§ Short exercise
Rewrite the rows starting with the line that contains "Marsh migration arrow?" and going on through the line that contains "tap(130, 240)", both included, keeping the requests as they are. Scale each tap coordinate in the answers by 1.5, rounding to whole numbers with halves rounded up, and give no other lines.

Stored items
━━━━━━

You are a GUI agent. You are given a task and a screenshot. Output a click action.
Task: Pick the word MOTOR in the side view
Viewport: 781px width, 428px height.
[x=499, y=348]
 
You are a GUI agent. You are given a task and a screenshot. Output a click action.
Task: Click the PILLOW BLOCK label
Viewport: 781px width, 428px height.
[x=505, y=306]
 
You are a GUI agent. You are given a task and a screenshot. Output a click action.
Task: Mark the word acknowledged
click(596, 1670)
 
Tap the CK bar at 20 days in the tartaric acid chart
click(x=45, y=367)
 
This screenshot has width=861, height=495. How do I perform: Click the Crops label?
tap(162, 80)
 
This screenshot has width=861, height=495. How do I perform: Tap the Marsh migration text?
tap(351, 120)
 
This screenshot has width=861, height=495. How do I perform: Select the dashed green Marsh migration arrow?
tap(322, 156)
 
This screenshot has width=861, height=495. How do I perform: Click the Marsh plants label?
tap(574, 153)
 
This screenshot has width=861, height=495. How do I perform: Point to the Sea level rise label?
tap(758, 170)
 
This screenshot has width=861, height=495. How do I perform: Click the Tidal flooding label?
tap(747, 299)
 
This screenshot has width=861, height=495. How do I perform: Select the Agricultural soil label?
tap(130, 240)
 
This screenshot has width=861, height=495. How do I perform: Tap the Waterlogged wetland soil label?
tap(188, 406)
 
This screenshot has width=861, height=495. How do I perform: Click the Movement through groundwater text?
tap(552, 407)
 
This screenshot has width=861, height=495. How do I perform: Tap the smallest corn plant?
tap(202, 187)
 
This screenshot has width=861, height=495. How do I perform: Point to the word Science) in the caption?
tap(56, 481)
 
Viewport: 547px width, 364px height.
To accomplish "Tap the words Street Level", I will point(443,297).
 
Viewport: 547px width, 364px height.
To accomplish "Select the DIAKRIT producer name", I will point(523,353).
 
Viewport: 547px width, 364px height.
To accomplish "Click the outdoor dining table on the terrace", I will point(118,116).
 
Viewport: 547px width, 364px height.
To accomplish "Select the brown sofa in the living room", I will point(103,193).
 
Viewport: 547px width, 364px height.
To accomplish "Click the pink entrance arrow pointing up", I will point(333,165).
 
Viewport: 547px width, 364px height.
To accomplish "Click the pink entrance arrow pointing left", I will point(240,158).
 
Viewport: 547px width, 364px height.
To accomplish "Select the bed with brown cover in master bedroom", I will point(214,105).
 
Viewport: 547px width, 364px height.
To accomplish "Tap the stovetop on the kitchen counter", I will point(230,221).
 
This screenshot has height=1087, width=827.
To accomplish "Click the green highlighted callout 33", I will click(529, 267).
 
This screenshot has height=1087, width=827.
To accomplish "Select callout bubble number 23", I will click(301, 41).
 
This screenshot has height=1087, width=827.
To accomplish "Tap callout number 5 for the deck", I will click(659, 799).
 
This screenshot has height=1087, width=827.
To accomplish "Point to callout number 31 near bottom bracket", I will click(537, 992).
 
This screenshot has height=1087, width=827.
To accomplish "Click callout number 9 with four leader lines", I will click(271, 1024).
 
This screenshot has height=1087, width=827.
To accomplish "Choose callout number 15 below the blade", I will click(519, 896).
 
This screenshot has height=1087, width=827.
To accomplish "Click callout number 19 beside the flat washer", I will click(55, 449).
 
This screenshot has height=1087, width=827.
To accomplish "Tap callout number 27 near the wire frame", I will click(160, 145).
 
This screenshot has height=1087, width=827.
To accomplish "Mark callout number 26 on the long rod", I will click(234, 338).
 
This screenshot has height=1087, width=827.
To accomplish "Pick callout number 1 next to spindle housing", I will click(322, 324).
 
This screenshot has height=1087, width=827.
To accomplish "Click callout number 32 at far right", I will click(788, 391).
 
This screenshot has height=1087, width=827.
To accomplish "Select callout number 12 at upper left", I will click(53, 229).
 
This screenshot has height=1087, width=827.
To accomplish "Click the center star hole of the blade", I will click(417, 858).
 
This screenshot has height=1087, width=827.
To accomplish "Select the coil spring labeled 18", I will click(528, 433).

━━━━━━

§ Output for this exercise
This screenshot has width=861, height=495. How do I perform: Select the dashed green Marsh migration arrow?
tap(483, 234)
 
This screenshot has width=861, height=495. How do I perform: Click the Marsh plants label?
tap(861, 230)
 
This screenshot has width=861, height=495. How do I perform: Point to the Sea level rise label?
tap(1137, 255)
 
This screenshot has width=861, height=495. How do I perform: Click the Tidal flooding label?
tap(1121, 449)
 
This screenshot has width=861, height=495. How do I perform: Select the Agricultural soil label?
tap(195, 360)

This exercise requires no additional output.